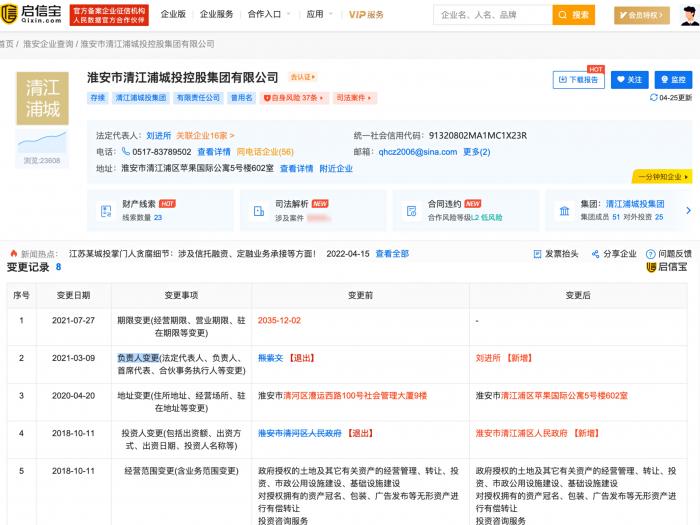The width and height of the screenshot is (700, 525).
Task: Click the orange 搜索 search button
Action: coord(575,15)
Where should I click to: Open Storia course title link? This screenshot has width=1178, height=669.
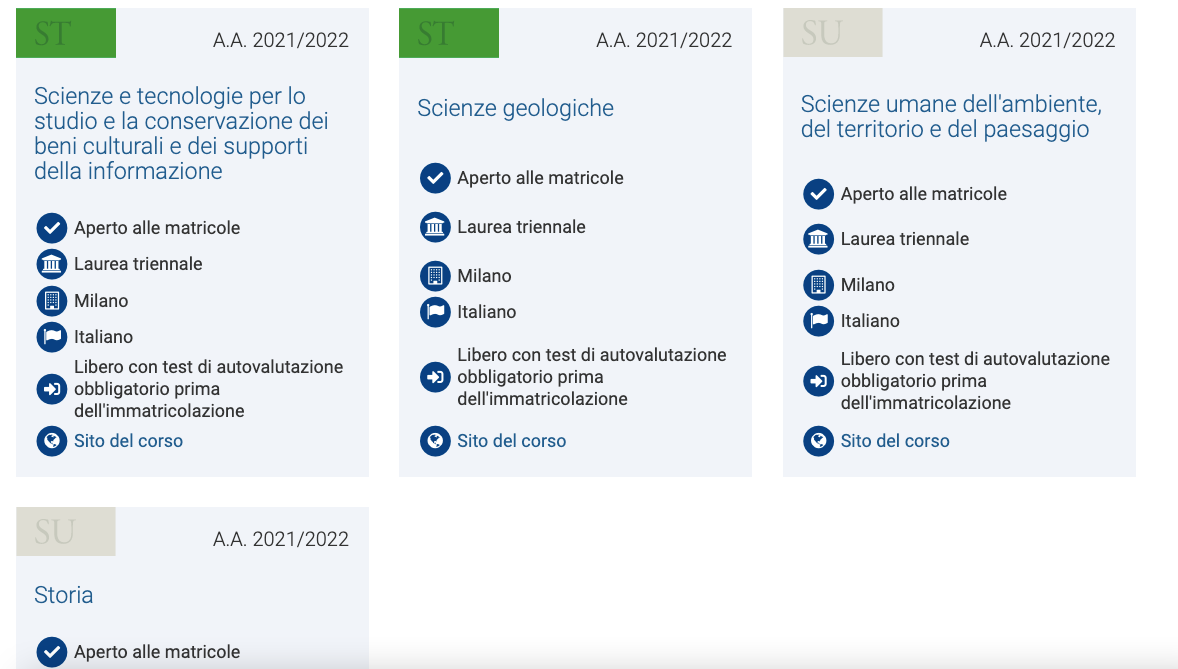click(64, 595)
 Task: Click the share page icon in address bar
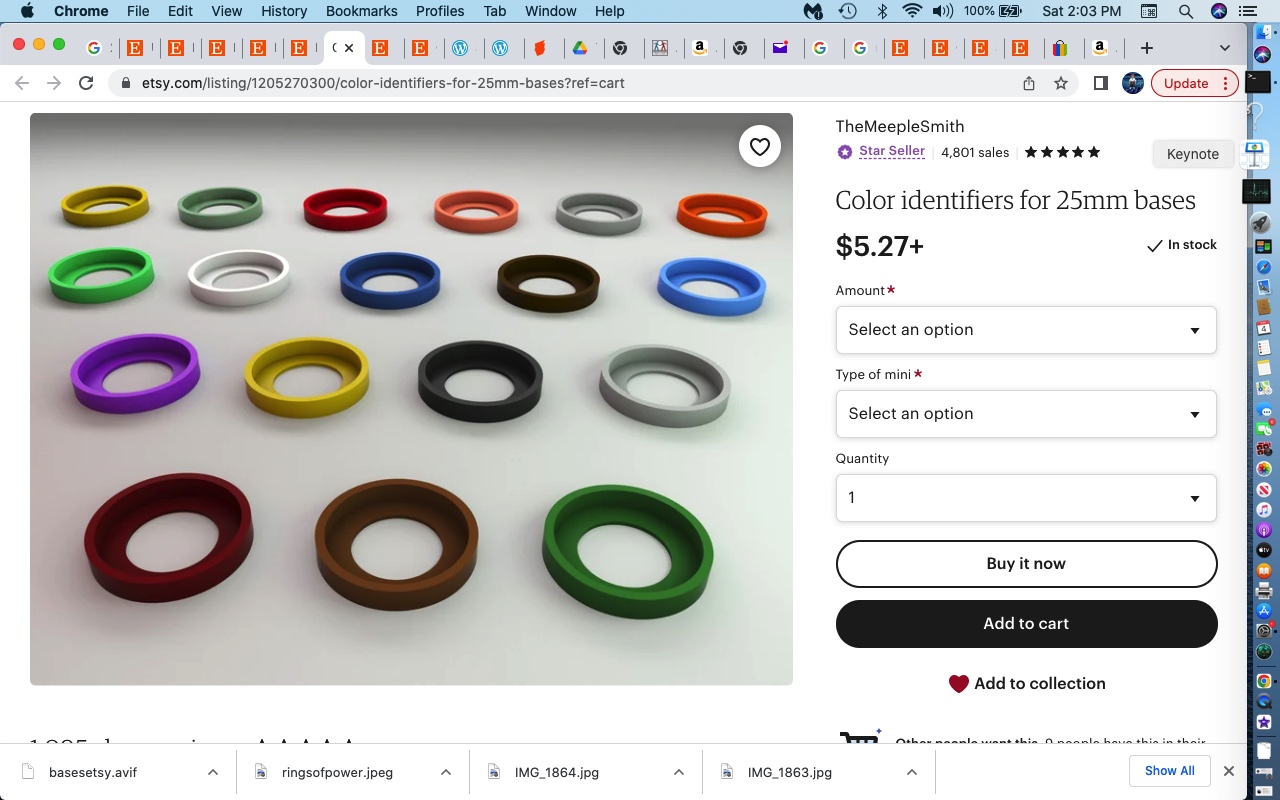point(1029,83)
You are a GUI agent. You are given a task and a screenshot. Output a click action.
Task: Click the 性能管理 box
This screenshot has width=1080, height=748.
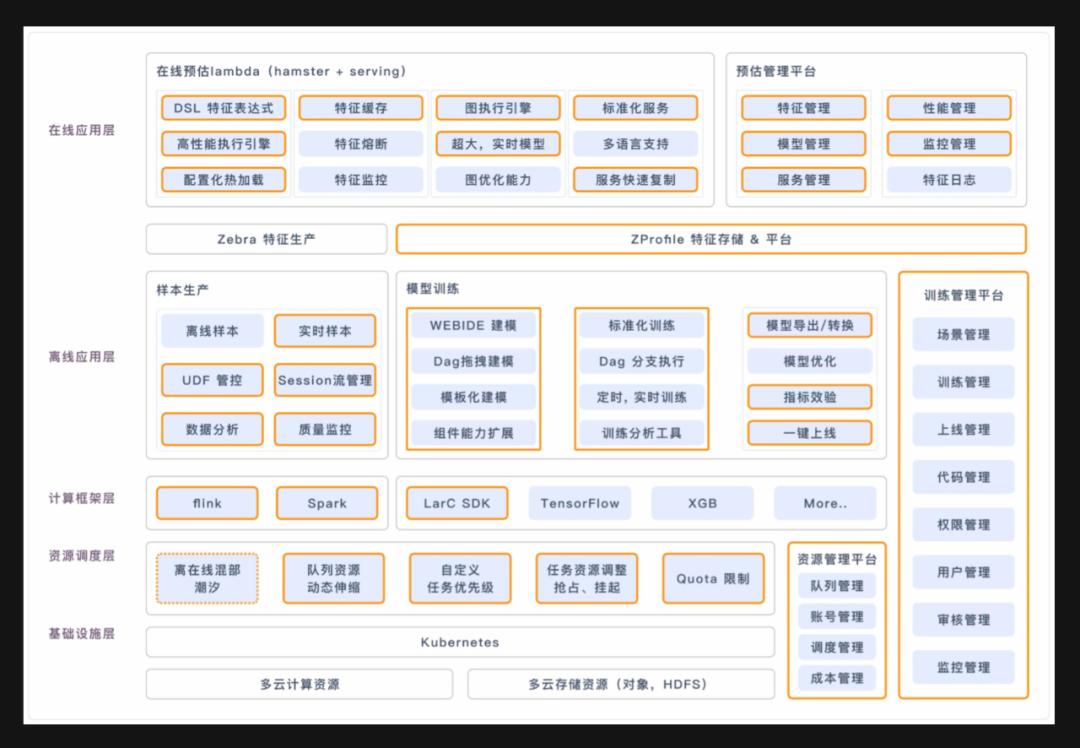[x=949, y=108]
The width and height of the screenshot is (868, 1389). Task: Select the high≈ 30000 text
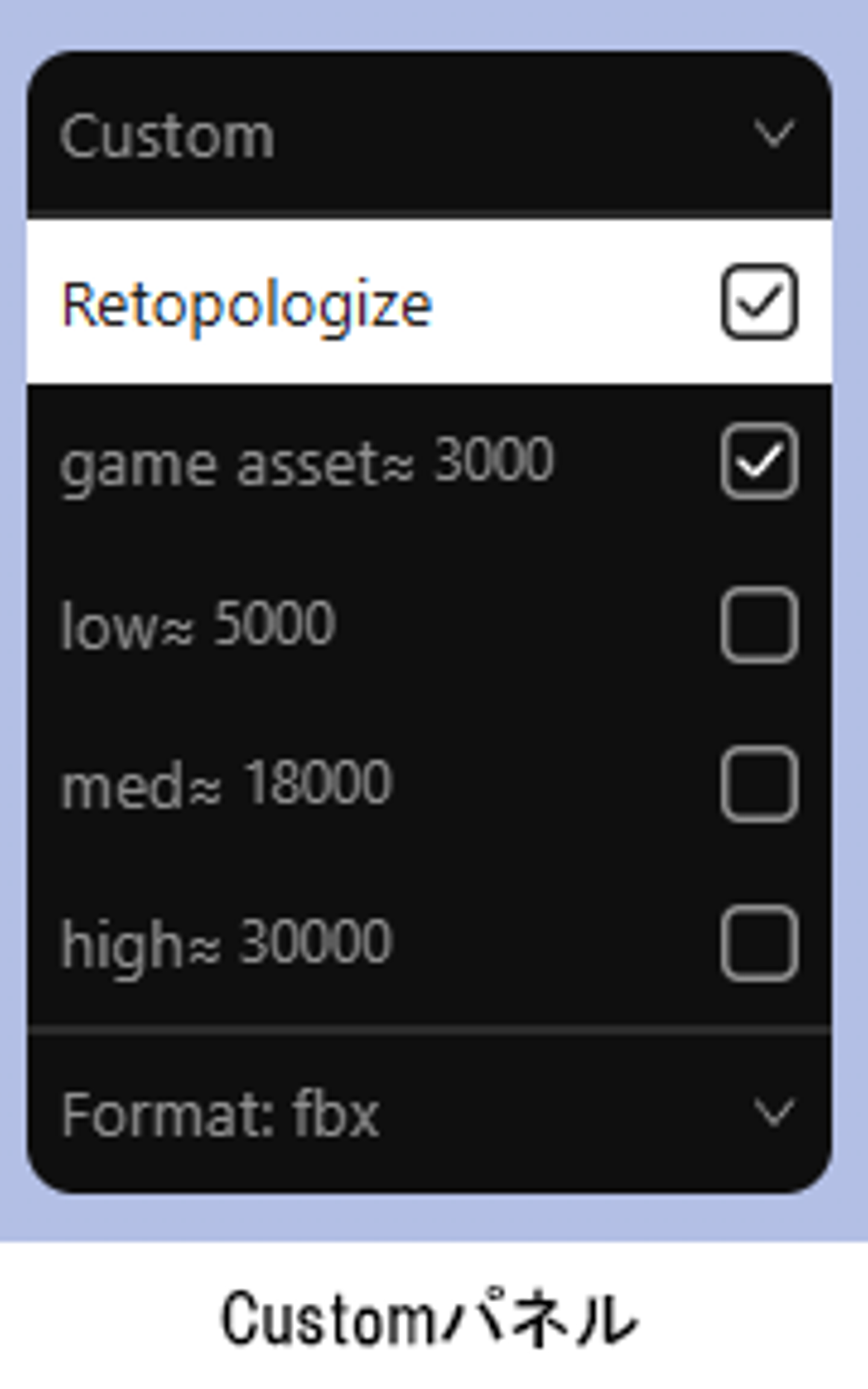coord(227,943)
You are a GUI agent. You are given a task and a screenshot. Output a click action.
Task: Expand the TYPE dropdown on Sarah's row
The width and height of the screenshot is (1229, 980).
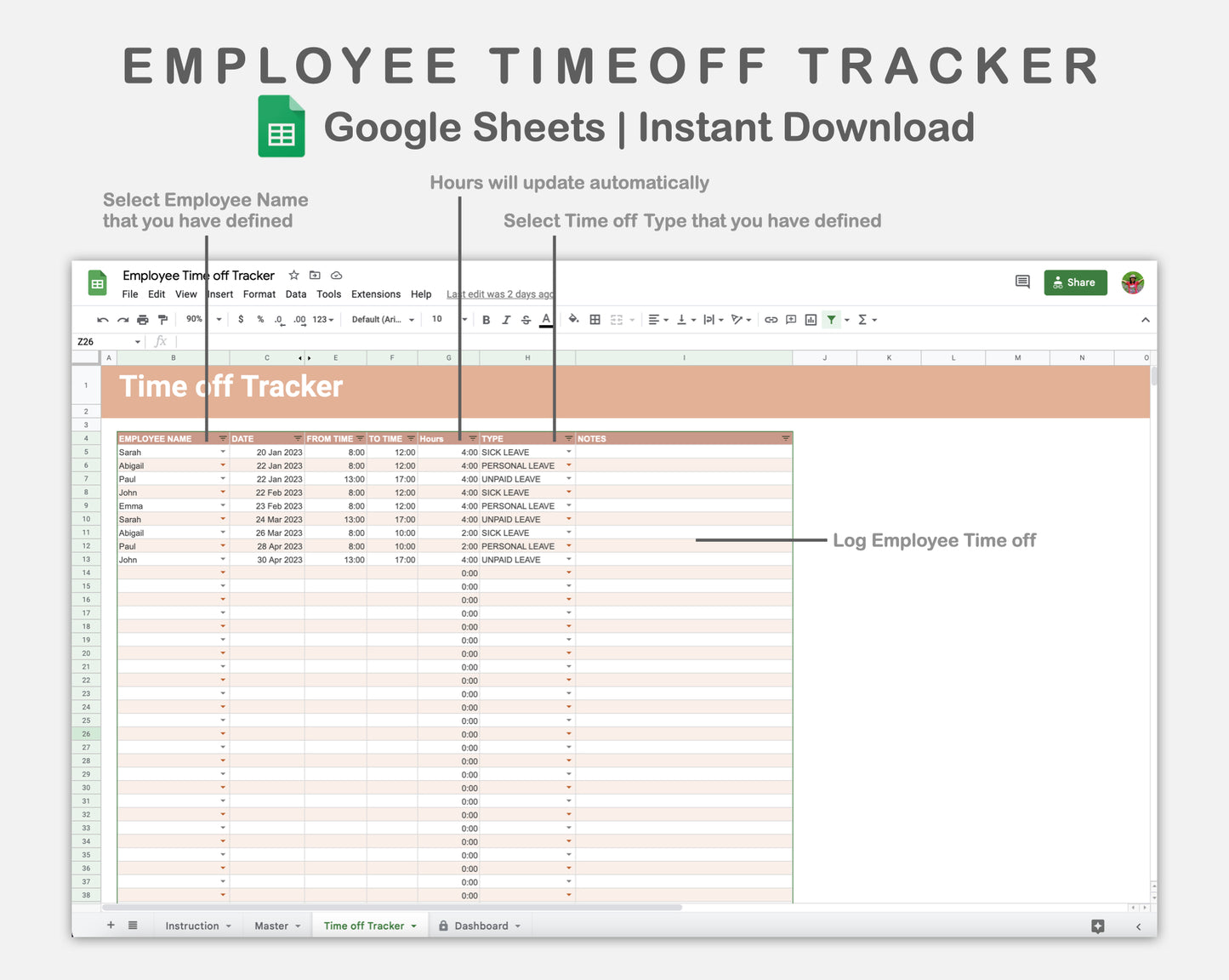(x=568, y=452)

- - - - -

**To do**.
Copy out the listing above, swapping "GUI agent" for "screen assistant" and keeping everything else unchanged. Omit the pictures.

**Final result**.
The width and height of the screenshot is (700, 525).
Task: Click the orange 搜索 search button
Action: coord(575,15)
Where should I click to: Open Storia course title link? This screenshot has width=1178, height=669.
click(64, 595)
 Task: Click the share page icon in address bar
point(1029,83)
You are a screen assistant. You are given a task and a screenshot. Output a click action.
Task: Click the 性能管理 box
This screenshot has width=1080, height=748.
[x=949, y=108]
The width and height of the screenshot is (868, 1389). Task: Select the high≈ 30000 text
coord(227,943)
You are a screen assistant. You are given a task and a screenshot. Output a click action.
Task: Expand the TYPE dropdown on Sarah's row
The width and height of the screenshot is (1229, 980).
(x=568, y=452)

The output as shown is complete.